The Syrian government is failing to provide letters of permission to allow UN aid convoys to travel to besieged cities, in clear breach of the US-Russian ceasefire agreement, the UN special envoy for Syria has said.
Staffan de Mistura also said the intended delivery of aid into eastern Aleppo, subject to a different permission regime, was also being blocked by hurdles put in place by the Syrian government and opposition fighters.
The delivery of aid is a precondition of the survival of a cessation of hostilities that came into effect on Monday and is designed to lead to unprecedented joint Russian-American action against terror groups inside Syria.
De Mistura insisted the Russians were as disappointed as the UN at the “deeply regrettable” refusal of the Syrian government to grant letters of permission in line with the agreement. He said he had been given fresh assurances by the Russians at a meeting on Thursday morning that the absence of the permission letters was a very severe disappointment, but he did not specify what pressure the Russians were placing on the Syrians to abide by the agreement.
Hundreds of trucks were ready to be loaded, he said, and an opportunity to deliver aid and help solidify the ceasefire was being wasted. The UN has said it cannot cross front lines or checkpoints without Syrian permission.
The separate blockage over eastern Aleppo has left 20 UN trucks that travelled from Turkey into a buffer zone waiting for the past 48 hours for UN agreement that it is safe to travel along the Castello Road, the main supply route into the divided city, where 250,000 people are desperate for food and fuel.
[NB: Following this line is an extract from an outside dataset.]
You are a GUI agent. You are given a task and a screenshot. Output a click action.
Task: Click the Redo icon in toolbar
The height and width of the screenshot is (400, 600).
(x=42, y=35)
Jan Egeland, head of the United Nations humanitarian taskforce for Syria, said the trucks were still in the buffer zone and “could go on a minute’s notice”. De Mistura said the aid could not move into Syria’s second city before the Castello Road route had been fully secured.
The Russian-American agreement states trucks should be allowed to travel into eastern Aleppo without the need for written permission from the Syrian government. The Syrian government involvement is limited to being informed of the details of the aid being delivered, and details of what had been delivered.
In addition, as part of the agreement, regime checkpoints on the Castello Road should be withdrawn, and opposition forces inside the city’s east should not seek to block the delivery. “The trucks are ready and sealed, and the agreement is that once they move they will not be harassed and they will not be investigated and they will be moving along that road,” De Mistura said.
There have been reports that some opposition fighters are rejecting the delivery of the aid on the basis that it rejects the terms of the broader Russian-American agreement, including the plan to target fighters from the former al-Nusra front. The US says al-Nusra is linked to al-Qaida and is a legitimate target alongside Islamic State. But other groups in eastern Aleppo are reluctant to abandon al-Nusra.
Under the ceasefire plan the Russian and Americans are supposed to create a joint centre to agree legitimate targets to attack by air. The Syrian air force would then in effect be grounded in those specified areas.
Despite the problems, De Mistura insisted the Russian-American agreement “is and remains a potential game-changer”. He said it was too much to describe it as a cessation of hostilities, saying instead it had produced a reduction of violence, adding that “by and large it is holding and is, in fact, substantial”.